Gene technologies are spreading at ORNL. They are being used to improve the usefulness of microorganisms and green plants.
Detecting land mines using microbes.
Reengineered bacteria could save people from underground devices engineered to kill them. These devices are land mines, which kill or maim 25,000 people a year. They are extremely difficult to find once they are buried in the ground. Plastic mines are almost impossible to locate because they elude metal detectors. Fortunately, most land mines leak slightly and leave traces of explosive chemicals such as TNT shortly after they are installed. ORNL has developed a clever way of using bacteria to detect this faint explosive signature.
Bob Burlage, a microbiologist in ORNL's Environmental Sciences Division, has genetically engineered microorganisms to emit light in the presence of TNT. As they recognize and consume TNT, the engineered bacteria produce a fluorescent protein that appears as a green light when they are illuminated by ultraviolet (UV) light.

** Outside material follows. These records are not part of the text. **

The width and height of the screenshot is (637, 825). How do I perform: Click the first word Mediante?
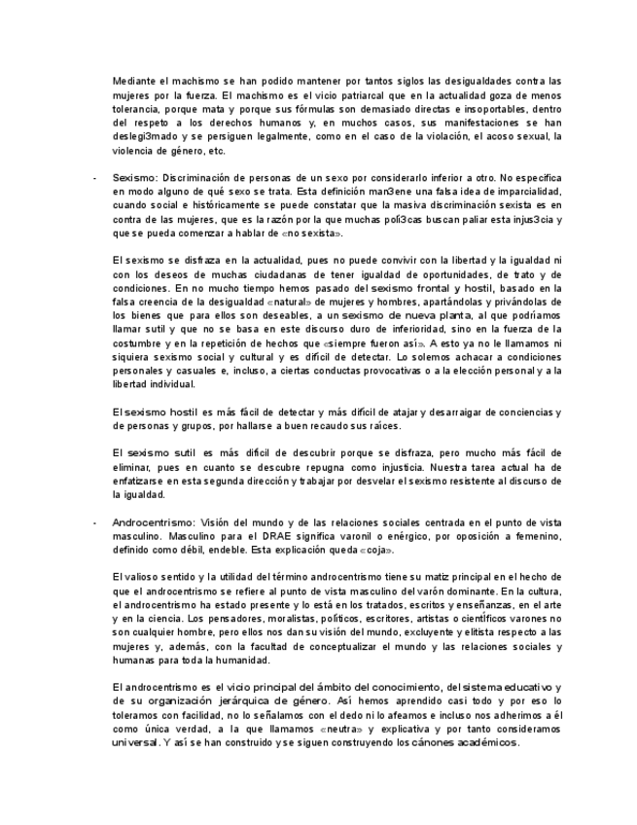(134, 81)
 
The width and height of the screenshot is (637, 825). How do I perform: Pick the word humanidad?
(239, 660)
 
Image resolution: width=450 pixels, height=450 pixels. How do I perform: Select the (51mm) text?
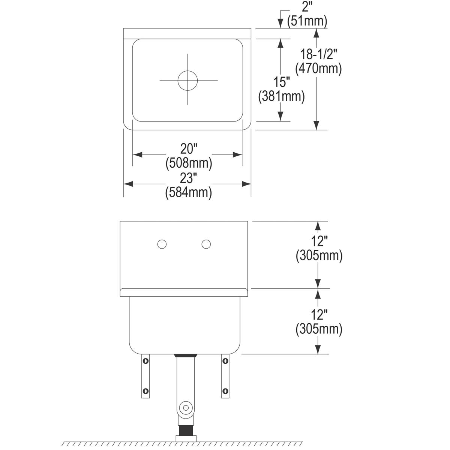tap(307, 21)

|Mike Maston (left) and Billy Schaefer examine an area around a land mine, taking soil samples from a site that was identified as a mine using the ORNL Microbial Mine Detection System. The insets show a tube of the microorganism as it fluoresces and a typical antipersonnel mine. |
"When the bacteria of one of our strains of Pseudomonas putida encounter the TNT, they will scavenge the compound as a food source, activating the genes that produce proteins needed to digest the TNT," Burlage says. "We attached a green fluorescent protein gene obtained from jellyfish to these activated genes and included a regulatory gene that recognizes TNT. As a result, the attached gene will also be turned on. It will produce the green fluorescent protein, which emits extremely bright fluorescence when exposed to UV light."
In a field demonstration in October 1998 in South Carolina, Burlage and his ORNL colleagues Martin Hunt, Steve Hicks, Mike Maston, Mike Keleher, and Keith Williams (all of the Instrumentation and Controls Division) successfully used the microbial technique to detect five out of five simulated mine targets in a 300-square-meter field. "In less than a year," Burlage says, "we went from the lab bench to the field and got better results than we expected. Microbial mine detection is much closer to commercialization than we anticipated."
The technique offers several advantages. It is inexpensive. It poses no hazard to operators. And it is virtually the only mine detection technology that could be used in the near future to detect mines over a very wide area. Now that Burlage has shown a better way to find land mines, he is hoping for support to move the technology into the commercial sector to help save lives.
Genetics and biomass energy.
Genetic research has played an important role in DOE's Bioenergy Feedstock Development Program since its inception 20 years ago at ORNL. The purpose of the program is to develop renewable, biomass resources (e.g., poplar trees and switchgrass) that can be converted to liquid transportation fuels and chemicals or burned to produce electricity.
Program researchers at ORNL and elsewhere have identified model energy crop species for major U.S. agricultural production regions. Using molecular genetics and other breeding techniques, they have developed highly productive poplar varieties now being used for paper production. They have produced the first genetic linkage map for a hardwood tree species. They are exploring genetic marker–aided selection to tailor energy crops to maximize the energy they will produce.
|This series of heat-pulse probes inserted at various depths in a cottonwood tree provide measurements to help ORNL scientists estimate whole-tree water use in an experiment examining the interactions between genetics and environment in determining plant growth and productivity. This research is part of a CRADA project with Union Camp Corporation.|
At ORNL the program is led by Janet Cushman and Lynn Wright. Participating ORNL researchers are Anne Ehrenshaft, Mark Downing, Sandy McLaughlin, Marie Walsh, Virginia Tolbert, and Jerry Tuskan. Tuskan recently helped identify the first genetic marker limited to sex determination in trees. He used hybrid willow trees, which grow fast and are a good fuel source. The marker is present in all female hybrid willow trees but absent in the male trees. Early gender identification is important because male hybrid willow trees are more resistant to drought than female willows. Thus, the male trees are potentially more desirable for bioenergy plantations during global warming.
The Bioenergy Feedstock Development Program, Cushman says, will continue to use genetic technologies to make bioenergy resources less expensive and more competitive with fossil fuels. The appeals of bioenergy resources are that they are produced domestically, they offer a potential new market for farmers, and their consumption will not boost carbon dioxide levels in the atmosphere, slowing the onset of potentially devastating climate change.